More than three years after Superstorm Sandy, NYCHA remains woefully unprepared to deal with a similar disaster and it needs to accelerate its preparations, according to an audit by city Comptroller Scott M. Stringer.
Property managers did not have accurate emergency contact information for 80% of the tenants who were in wheelchairs or relied on life-sustaining services such as oxygen tanks, and they also lacked information on tenants who were blind, deaf, vision or hearing-impaired, mentally challenged as well as people who relied on canes, crutches and walkers, said the report.
NYCHA has also failed to conduct emergency training events at 78% of its developments and neglected to create “after action reports” identifying strengths and weaknesses of the emergency response in 93% of the drills it did hold, said the report. The audit also urged the Authority better define the roles, responsibilities and hierarchy of personnel responsible for emergencies and disaster planning.
NYCHA was swift to contest the findings, issuing a statement accusing the Comptroller of “cherry picking data and shifting timelines to paint an outdated picture of NYCHA.” The authority contended it had “worked to fundamentally change the way we approach emergency preparedness” in the last 18 months. And its Office of Emergency Preparedness, createdin June 2014, NYCHA said, helped it to respond to “five large-scale emergency and security events,” such as a detection of Legionella bacteria at the Melrose Houses in the Bronx. A Comprehensive Emergency Management Plan is also in development, according to the Authority.
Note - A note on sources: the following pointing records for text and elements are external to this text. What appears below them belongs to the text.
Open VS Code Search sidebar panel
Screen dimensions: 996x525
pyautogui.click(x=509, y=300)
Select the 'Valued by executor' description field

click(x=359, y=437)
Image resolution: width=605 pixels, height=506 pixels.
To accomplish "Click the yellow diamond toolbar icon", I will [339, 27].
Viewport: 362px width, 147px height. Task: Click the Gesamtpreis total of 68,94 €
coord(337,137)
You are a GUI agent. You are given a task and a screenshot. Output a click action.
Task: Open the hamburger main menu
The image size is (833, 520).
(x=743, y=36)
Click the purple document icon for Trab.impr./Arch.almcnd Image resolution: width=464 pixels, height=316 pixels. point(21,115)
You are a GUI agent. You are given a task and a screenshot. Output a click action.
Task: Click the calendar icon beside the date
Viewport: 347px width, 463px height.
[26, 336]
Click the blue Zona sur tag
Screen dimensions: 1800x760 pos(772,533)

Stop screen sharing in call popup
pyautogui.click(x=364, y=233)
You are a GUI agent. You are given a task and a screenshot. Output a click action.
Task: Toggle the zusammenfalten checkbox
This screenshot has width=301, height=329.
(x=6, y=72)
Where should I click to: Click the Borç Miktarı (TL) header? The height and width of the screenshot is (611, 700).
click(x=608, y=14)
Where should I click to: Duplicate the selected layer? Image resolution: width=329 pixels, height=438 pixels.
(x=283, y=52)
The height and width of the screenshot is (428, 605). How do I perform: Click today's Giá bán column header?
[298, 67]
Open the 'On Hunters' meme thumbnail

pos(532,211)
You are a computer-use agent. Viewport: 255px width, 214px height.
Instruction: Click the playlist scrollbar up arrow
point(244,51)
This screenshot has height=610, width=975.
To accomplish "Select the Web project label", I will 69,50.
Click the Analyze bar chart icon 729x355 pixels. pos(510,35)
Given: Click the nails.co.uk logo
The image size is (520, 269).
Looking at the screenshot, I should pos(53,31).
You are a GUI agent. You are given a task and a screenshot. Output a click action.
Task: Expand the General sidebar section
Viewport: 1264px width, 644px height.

NYCHA’s report did not appease Stringer, who fired back in a statement that NYCHA is “very good at preparing for storms that don’t happen, but less effective at managing its lists of who needs help in case of an actual storm, figuring out who will be in charge, and determining exactly how it will power its buildings in case of a loss of electricity.”
After Superstorm Sandy in 2012, about 80,000 of NYCHA’s more than 400,000 residents were left without essential services such as heat, electricity and elevator service after the deluge swamped basement heating and electrical systems in 402 NYCHA buildings, many of them high rises. Some residents were stranded on upper floors without electricity, food or needed medicines.